Władimir Putin miał powiedzieć przewodniczącemu komisji europejskiej, że gdyby chciał, błyskawicznie wkroczyłby do Kijowa. Z kolei prezydentowi Ukrainy miał powiedzieć, że to samo tyczy się Warszawy.
- Takie sobie political fiction - skomentował te słowa w "Faktach po Faktach" Leszek Miller. Szef SLD uważa, że jedynie Państwo Islamskie jego zdaniem mogłoby nie przestraszyć się widma trzeciej wojny światowej. A tę - zdaniem Millera - spowodowałby atak na kraj członkowski NATO. - Każdy, nawet najbardziej szalony polityk, musi wiedzieć - i wie - że taki najazd oznaczałby konflikt o skali globalnej - tłumaczył Miller.
Naganny, wstydliwy i niepokojący
Polityk komentował też wiarygodność polskiej armii w kontekście wysłanej pomocy dla Ukrainy - w postaci koców materaców, które miały dotrzeć do naszego wschodniego sąsiada, ale nie dotarły. Powód? Braki w magazynach i zawyżone ilości sprzętu w dokumentach.
- Przypadek niezwykle naganny, wstydliwy i niepokojący - mówił Miller.
Problem jednak w tym, że "braki" mogą być nie tylko w magazynach z materacami. Miller komentował też stan polskiego sprzętu wojskowego. - Te oddziały, co były w Iraku, potem w Afganistanie, o spotkały się z polem bitwy, są pewnie skuteczne, sprawne, przećwiczone w surowych warunkach - zastanawiał się.
Szef SLD komentował też to jak jego zdaniem Polska - i czy w ogóle - powinna angażować się w sprawy Ukrainy. Jak powiedział, krytykowane mocno słowa Ewy Kopacz o "zamknięciu się w domu z dziećmi" to jednak nie jest jego zdaniem najgorszy ze scenariuszy.

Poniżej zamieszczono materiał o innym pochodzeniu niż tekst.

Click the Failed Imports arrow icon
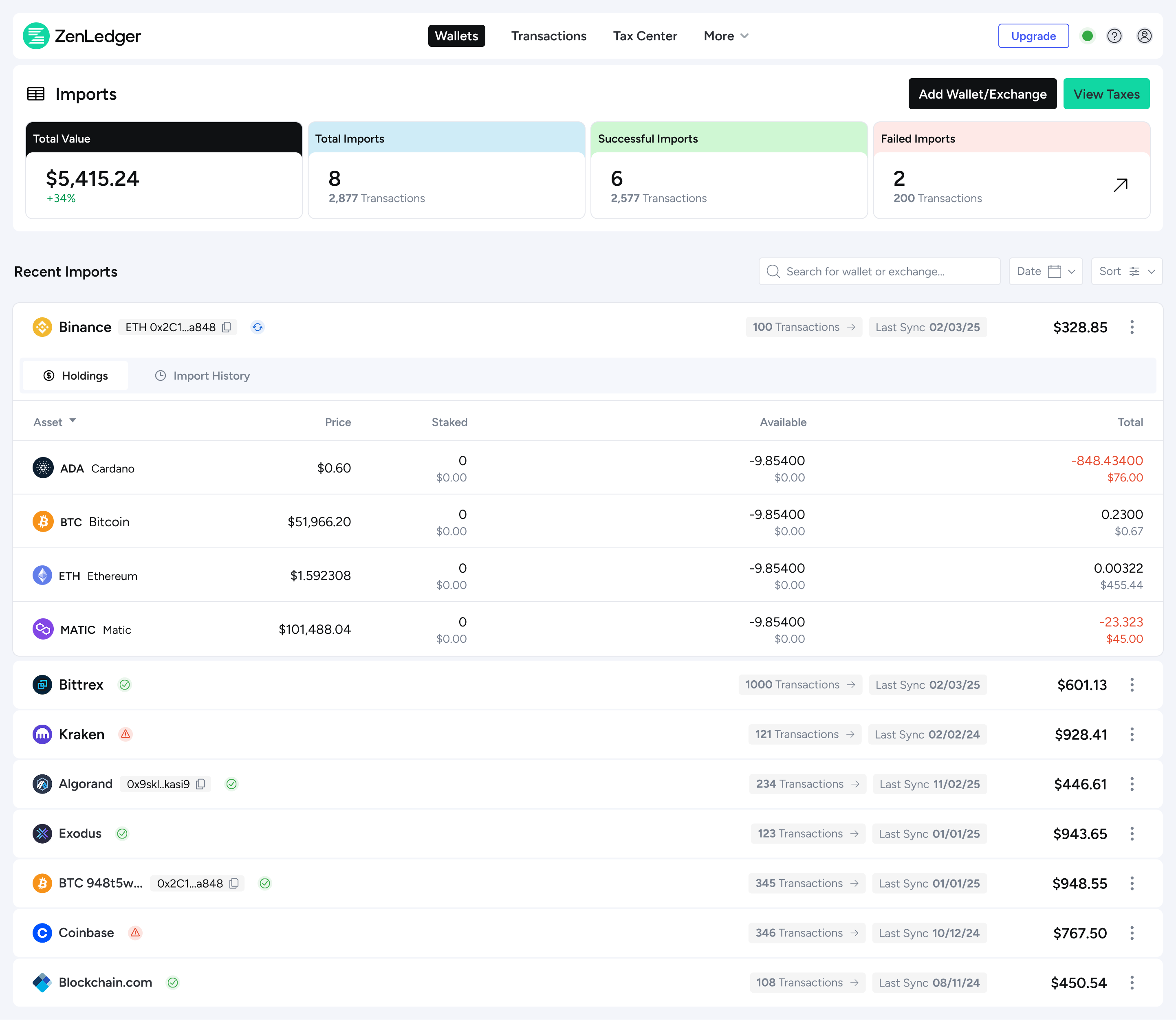 point(1120,185)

Millerowi podoba się metafora Kopacz
- Może to nie było powiedziane w sposób zręczny, ale jeśli Kopacz zapowiada tym samym korektę polityki zagranicznej, to będę jej działania śledził z wielką życzliwością - mówił Miller. Jak ta korekta powinna zdaniem polityka wyglądać? - Trzeba przestać udawać, że Polska może więcej niż rzeczywiście. Że może narzucić Europie - Unii i NATO - własną optykę. Że możemy tak biec bez konsekwencji. Bo nasze propozycje nie są przyjmowane - zaznaczył.
Miller odniósł się też do "rehabilitacji Feliksa Dzierżyńskiego". Twórca radzieckiej bezpieki został patronem wydzielonej dywizji wojsk wewnętrznych MSW. Jego imię wraca w to miejsce po dziesięciu latach przerwy.
- Może to cieszyć Polaków, którzy pamiętają, że Dzierżyński był silnie związany z Polską. Natomiast każdy kraj chce takich symboli, jakich chce. My nie pozwolimy, żeby Rosjanie nam wybierali kogo my mamy wybierać na symbole. To też nie wybierajmy sami za Rosjan - zakończył Miller.